Exercise task a: In the word and item position entries, lay out the lines as a JSON list of strings, one string per line, from the line containing "JSR 354 (119, 1617)" up to and including the line containing "Astonishing Carl Sagan's", with blank lines left out.

======== Source document ========

The film is based on Patricia Highsmith’s novel The Talented Mr. Ripley (1955) and revolves around Tom Ripley (Alain Delon), a conman, and his quest to be transformed into Philippe Greenleaf (Maurice Ronet), a wealthy American playboy. Philippe’s father hires Tom to persuade his son to return home to the States; success would mean a payment of five thousand dollars. However, on reaching Italy, Tom has other ideas. What if he were to kill Philippe, assume his identity and withdraw all the money? Why bother with a mere five thousand dollars when a large, lump fortune is up for grabs?
With this in mind, Ripley shrewdly calculates his moves. First, on a boat trip to Taormina, he seeds discord between Philippe and his girlfriend, Marge (Marie Laforêt), causing her to storm off. Then, with Marge safely onshore, he stabs Philippe, throwing his body into the sea. What follows is an ingenious attempt to cover his tracks whilst doing all he can to siphon off Philippe’s money. He even goes to the extent of winning over Marge for himself. Alain Delon’s portrayal of the antihero is nothing short of excellent; subtle yet powerful, cold yet charming – so much so that the phrase ‘killer blue eyes’ seems to have been coined with Delon in mind.

======== Items ========

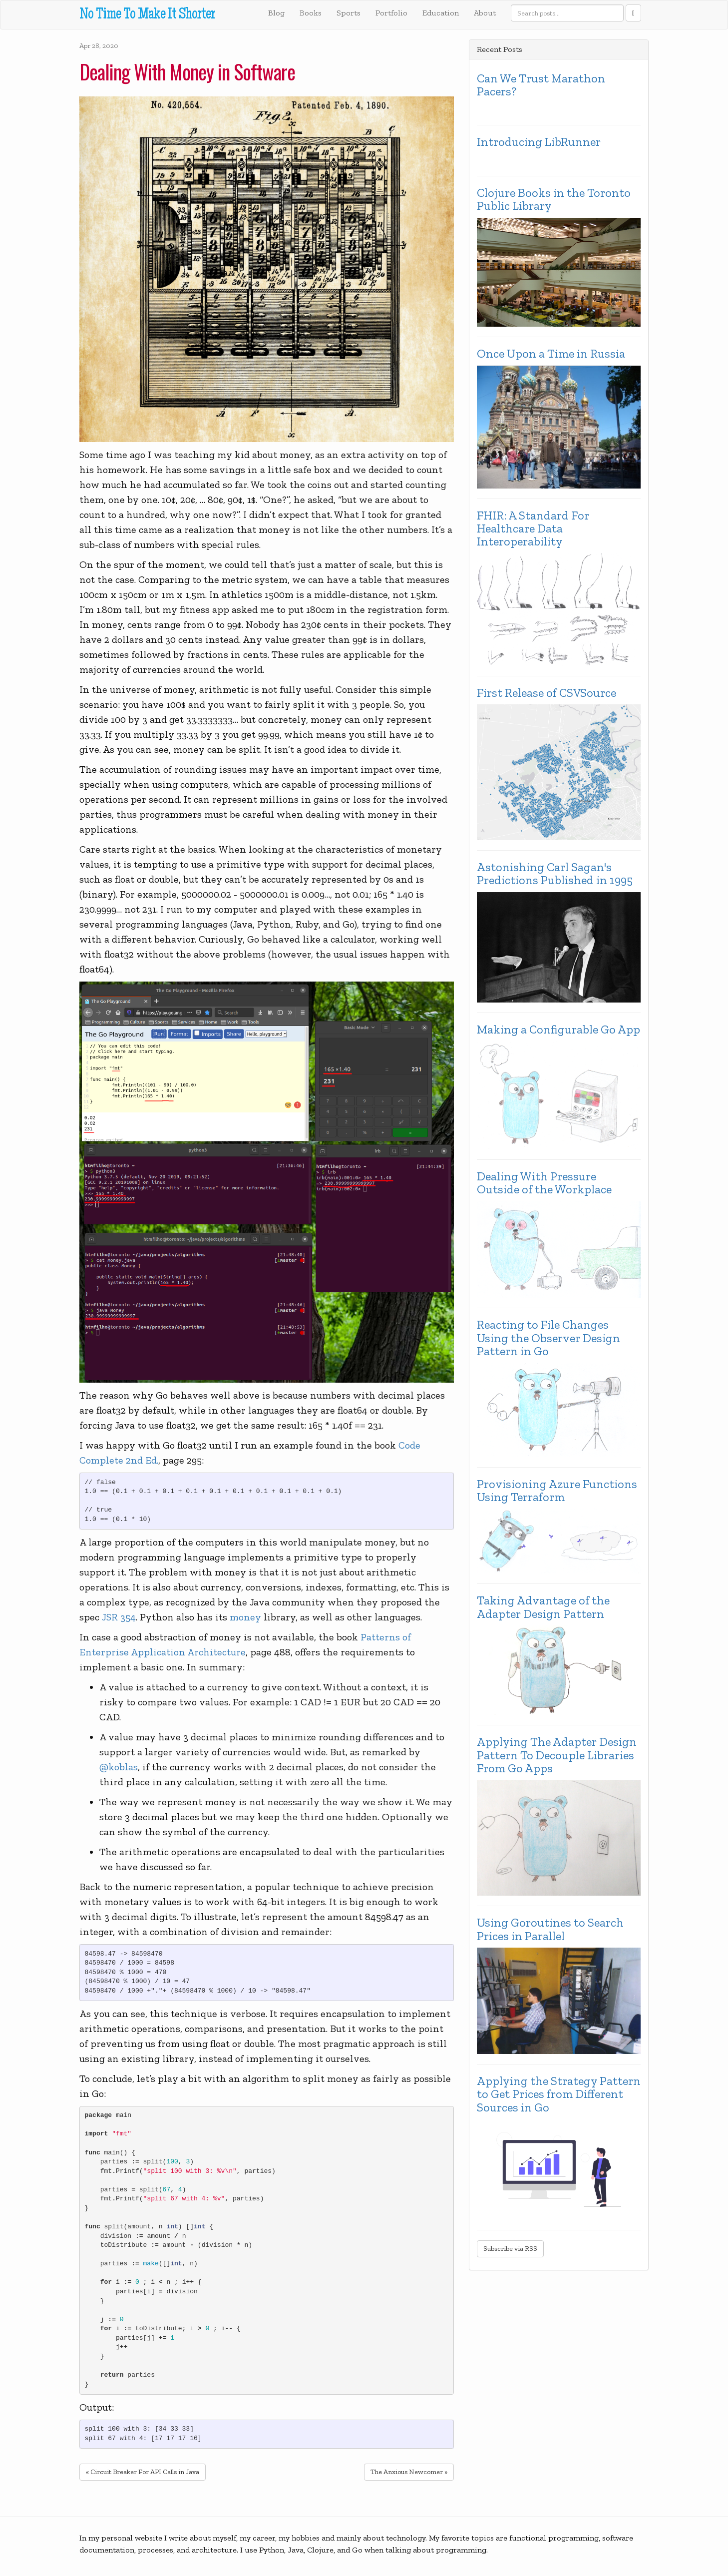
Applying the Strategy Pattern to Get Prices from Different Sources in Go (559, 2094)
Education (440, 12)
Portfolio (391, 12)
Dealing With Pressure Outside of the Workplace (544, 1183)
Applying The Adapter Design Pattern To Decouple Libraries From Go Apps (557, 1755)
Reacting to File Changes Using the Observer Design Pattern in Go (548, 1338)
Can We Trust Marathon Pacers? (541, 85)
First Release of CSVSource (546, 692)
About (485, 12)
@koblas (118, 1767)
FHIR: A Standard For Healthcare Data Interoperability (533, 528)
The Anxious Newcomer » (408, 2472)
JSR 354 (119, 1617)
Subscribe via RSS (510, 2248)
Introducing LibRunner (539, 141)
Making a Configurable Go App (558, 1029)
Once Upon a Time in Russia (551, 353)
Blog (276, 12)
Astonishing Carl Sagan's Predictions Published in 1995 (555, 874)
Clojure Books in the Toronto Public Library (554, 199)
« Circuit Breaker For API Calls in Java (142, 2472)
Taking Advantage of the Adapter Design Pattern (543, 1607)
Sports (349, 12)
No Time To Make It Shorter (147, 15)
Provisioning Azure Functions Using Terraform (557, 1491)
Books (311, 12)
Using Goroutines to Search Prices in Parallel (550, 1929)
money (245, 1617)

========

Exercise task b: Duplicate the film review word for word, from "The film is" up to and including "up for grabs?".

Exercise solution a:
[
  "JSR 354 (119, 1617)",
  "Subscribe via RSS (510, 2248)",
  "Introducing LibRunner (539, 141)",
  "Making a Configurable Go App (558, 1029)",
  "Once Upon a Time in Russia (551, 353)",
  "Blog (276, 12)",
  "Astonishing Carl Sagan's Predictions Published in 1995 (555, 874)"
]

Exercise solution b:
The film is based on Patricia Highsmith’s novel The Talented Mr. Ripley (1955) and revolves around Tom Ripley (Alain Delon), a conman, and his quest to be transformed into Philippe Greenleaf (Maurice Ronet), a wealthy American playboy. Philippe’s father hires Tom to persuade his son to return home to the States; success would mean a payment of five thousand dollars. However, on reaching Italy, Tom has other ideas. What if he were to kill Philippe, assume his identity and withdraw all the money? Why bother with a mere five thousand dollars when a large, lump fortune is up for grabs?